(Task requirements)
Count the lines in the items below that contain the string "Open", matching case exactly, and give only the number.

* Start Supplied data *

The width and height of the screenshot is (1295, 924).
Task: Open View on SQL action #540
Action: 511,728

* End Supplied data *
* Start Supplied data *

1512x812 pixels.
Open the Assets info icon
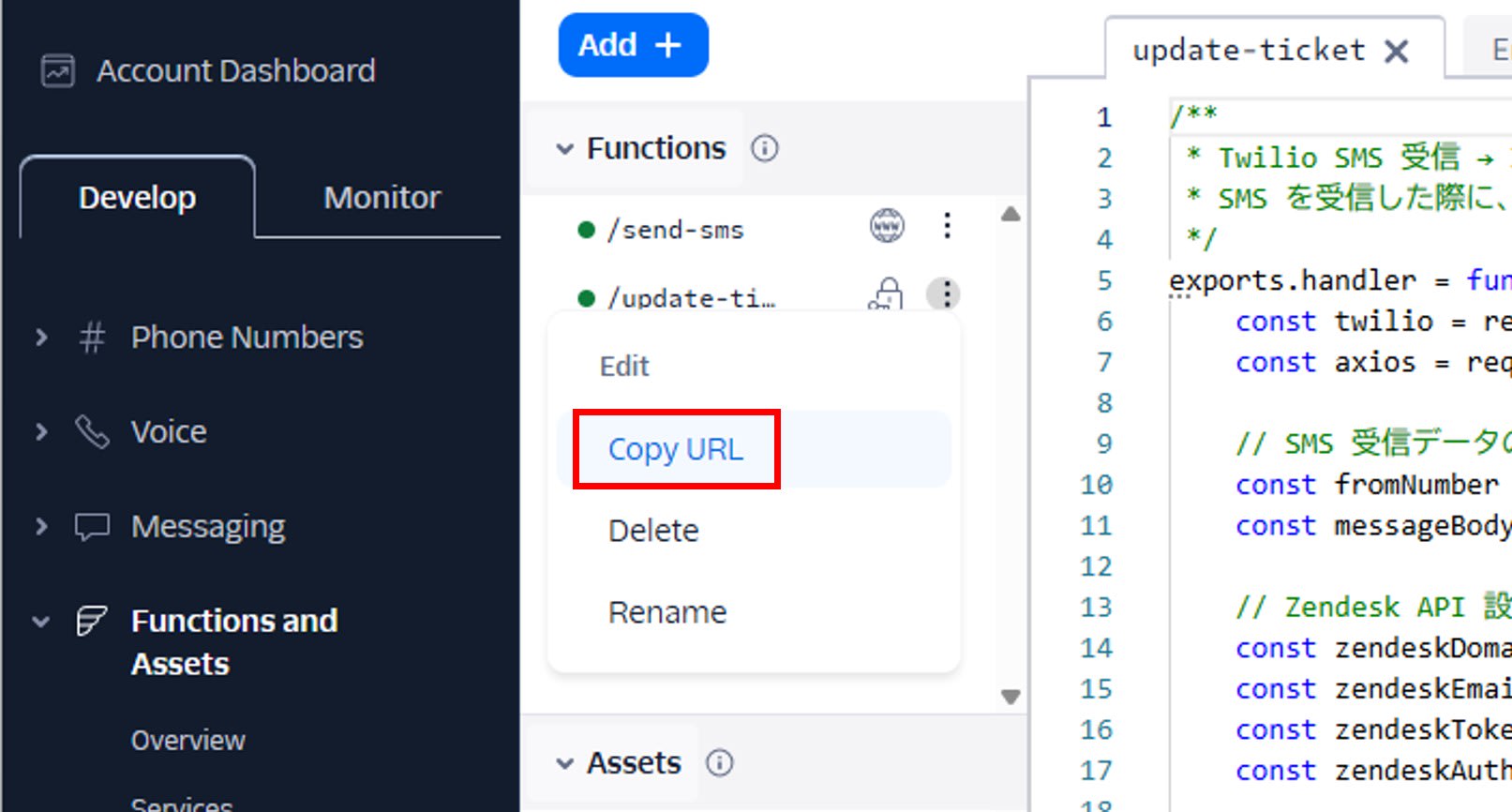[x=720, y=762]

* End Supplied data *

(Result below)
2